SHORT EXERCISE:
Copy out, word for word, the material from the line with "Where should I" up to and including the line with "point(11,40)", leaving out the pictures.

** Start of EXCERPTED DATA **

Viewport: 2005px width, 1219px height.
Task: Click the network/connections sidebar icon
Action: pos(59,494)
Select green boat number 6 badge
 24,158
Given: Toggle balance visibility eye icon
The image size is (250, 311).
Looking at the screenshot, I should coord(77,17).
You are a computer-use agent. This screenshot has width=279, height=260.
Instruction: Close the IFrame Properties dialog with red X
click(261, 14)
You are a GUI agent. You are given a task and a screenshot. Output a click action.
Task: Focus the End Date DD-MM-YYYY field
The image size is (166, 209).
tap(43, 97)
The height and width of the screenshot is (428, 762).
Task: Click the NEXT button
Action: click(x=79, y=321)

** End of EXCERPTED DATA **
** Start of EXCERPTED DATA **

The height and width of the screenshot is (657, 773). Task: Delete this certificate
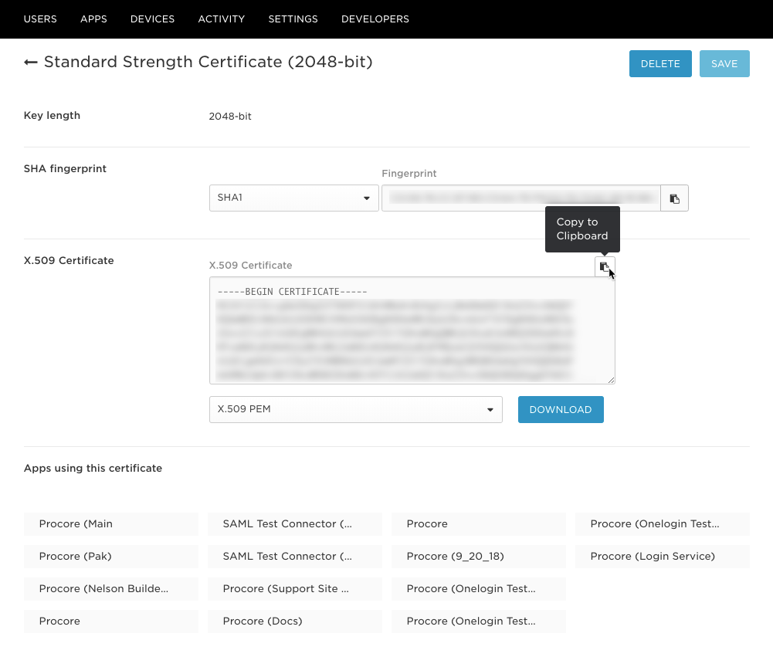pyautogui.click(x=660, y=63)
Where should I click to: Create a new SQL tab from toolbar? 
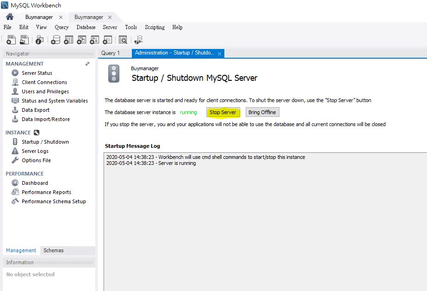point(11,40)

** End of EXCERPTED DATA **
** Start of EXCERPTED DATA **

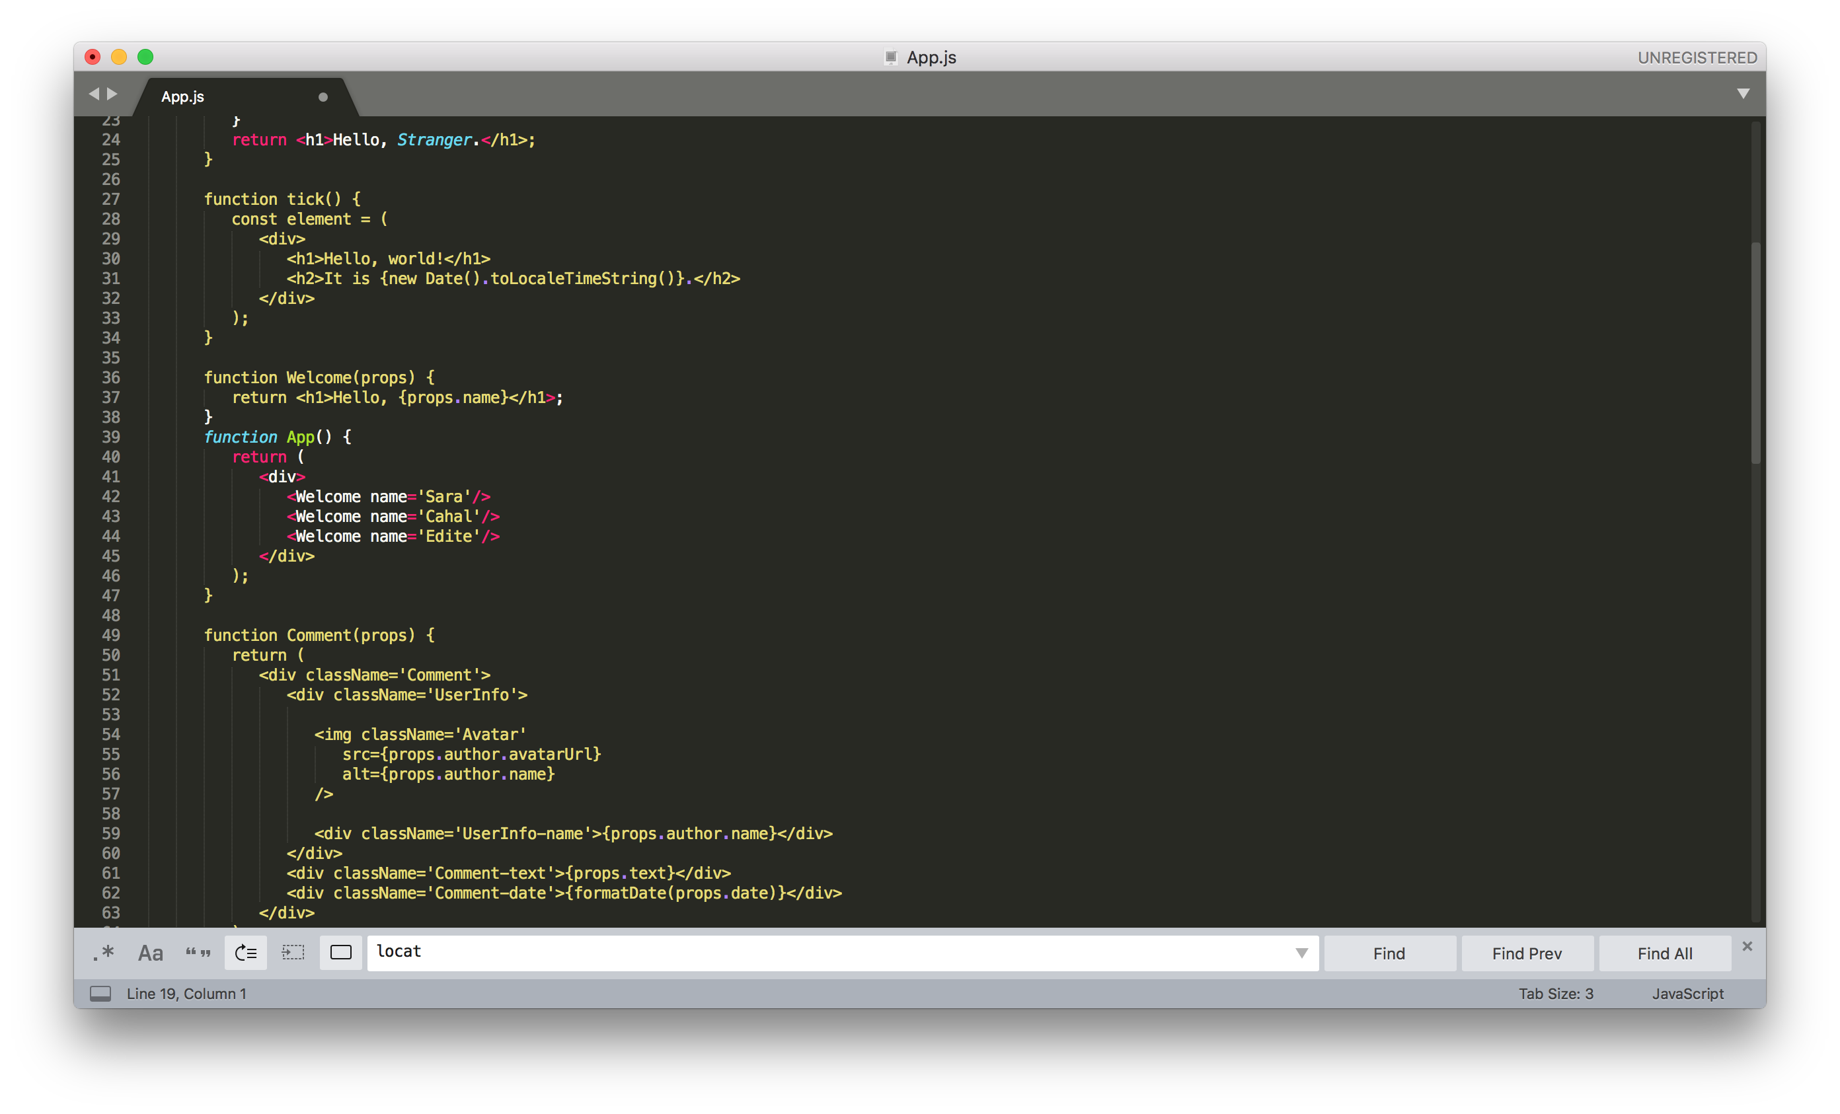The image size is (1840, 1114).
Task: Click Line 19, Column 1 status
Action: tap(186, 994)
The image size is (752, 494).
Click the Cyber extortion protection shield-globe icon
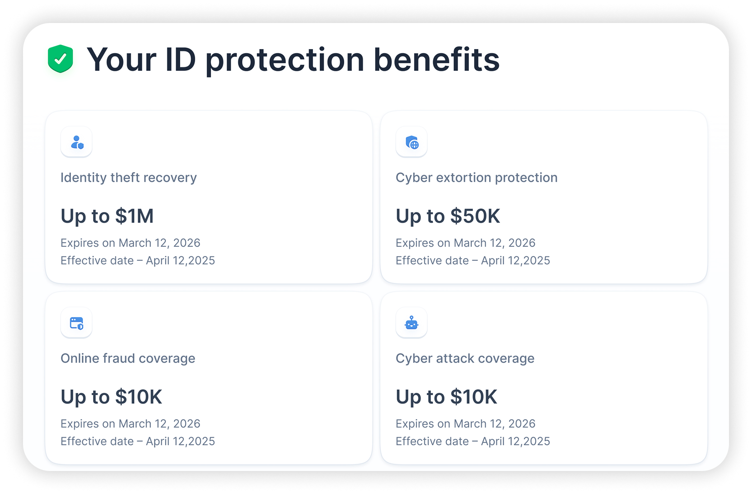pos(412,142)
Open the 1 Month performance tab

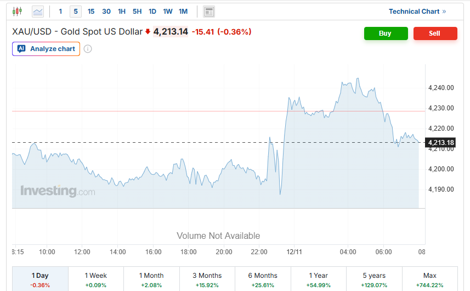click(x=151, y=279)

** End of EXCERPTED DATA **

CORRECT RESULT:
Where should I click to: Create a new SQL tab from toolbar? 
point(11,40)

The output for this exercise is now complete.